The China Trade That Never Was: Lost Profit Opportunity for Spain, Loss of Freedom for California Indians

Marie Duggan-Julca 

This paper integrates California history into the larger picture of Spain's economic (under)development of the Latin American Pacific, and in the process suggests a new explanation for the delay until 1769 for the incorporation of California into Spanish America. The sale of California otter skins to China would seem, at first glance, to be just the sort of market-driven development project that King Carlos III of Spain was attempting to foment in the late eighteenth century. Yet that for-profit development path was not taken in California. Instead, Franciscan priests were granted California as an economic concession. Market revenues were incidental to the economy they established, which involved relocating tens of thousands of Kumeyaay, Agjachemem, Tongva, Chumash, Salinan, and Ohlone peoples onto mission estates, where sedentary agriculture replaced nomadic hunting and gathering as the source of subsistence.

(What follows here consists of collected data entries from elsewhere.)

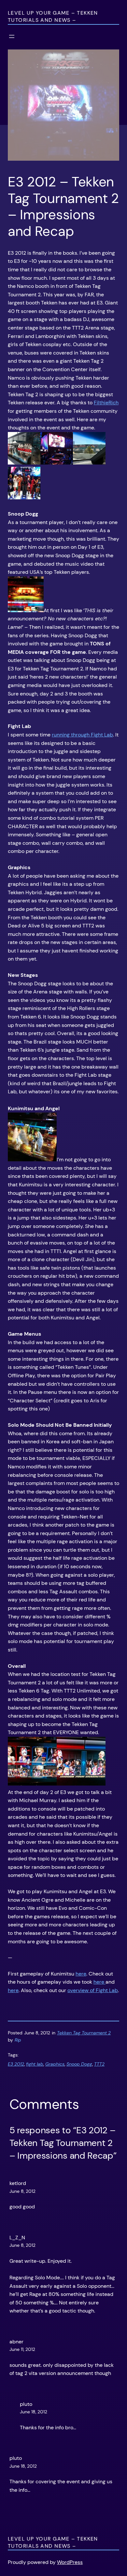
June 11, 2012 (22, 2349)
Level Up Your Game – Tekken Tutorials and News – (53, 16)
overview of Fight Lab (92, 1990)
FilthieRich (106, 402)
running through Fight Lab (82, 734)
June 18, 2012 (33, 2412)
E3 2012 (16, 2064)
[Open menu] (12, 36)
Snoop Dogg (79, 2064)
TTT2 (99, 2064)
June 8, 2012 (22, 2191)
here (81, 1973)
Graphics (54, 2064)
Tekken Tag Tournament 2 (84, 2033)
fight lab (34, 2064)
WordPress (70, 2562)
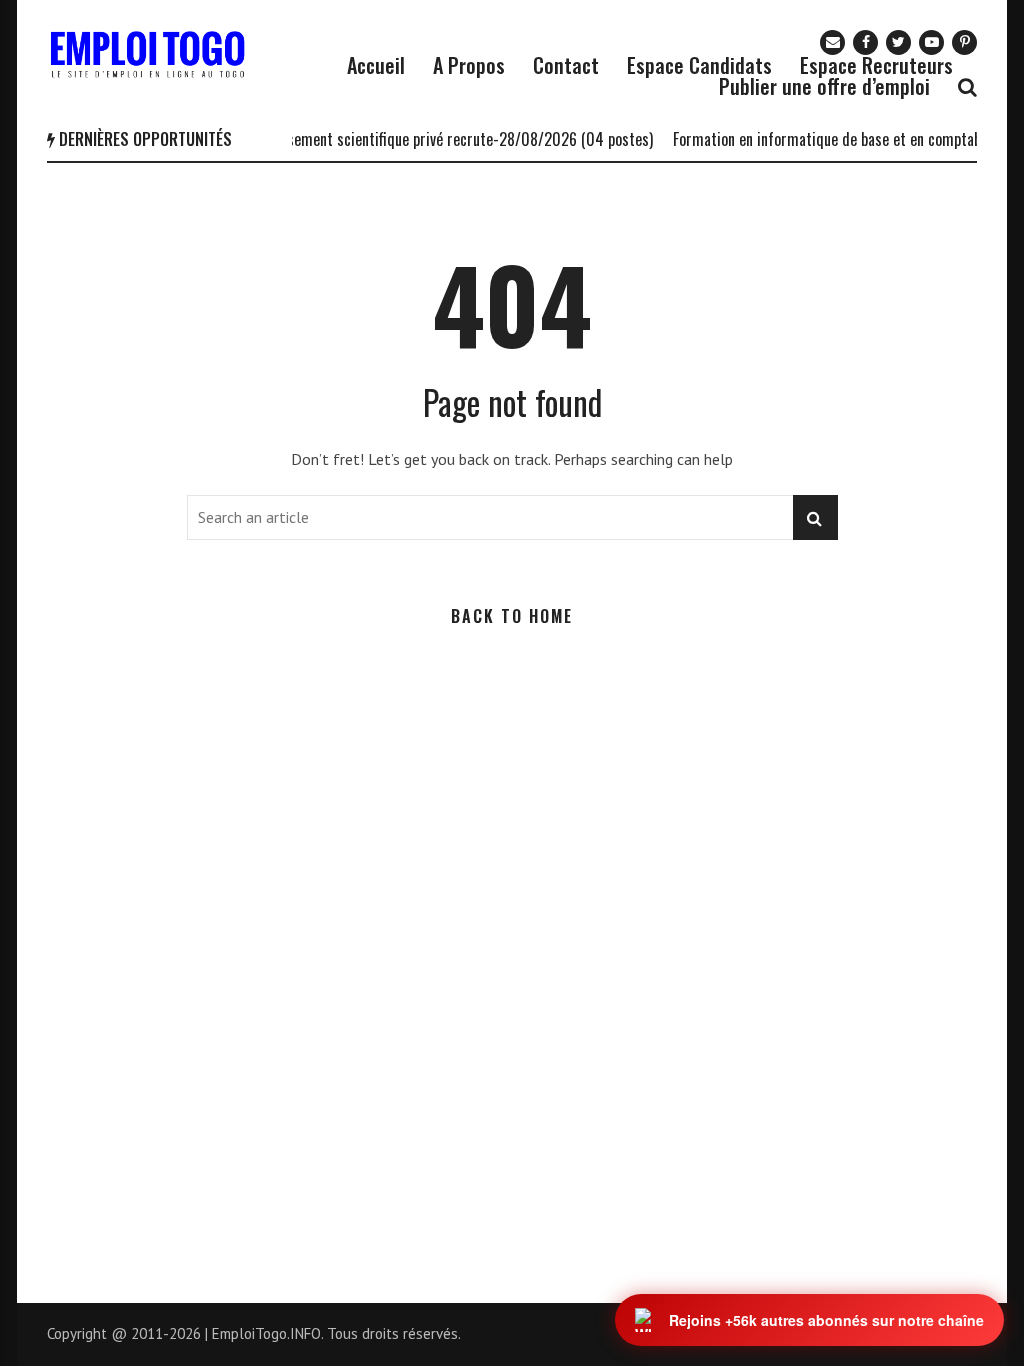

This sedentary lifestyle facilitated thought control, which was the essence of conversion. I conclude that Spain may have lost profits by forgoing furs, but the native people probably lost more – fur hunting for entrepreneurs may have netted them little money, but it would have enabled native Californians to keep some of the culture that the Franciscans aimed specifically to crush. On the other hand, Spain may have gained something more valuable than profits from the Franciscan economy. It was not so much the 400 soldiers as the 20,000 native people allied with the priests who kept California for Spain through a turbulent period of international imperial rivalry.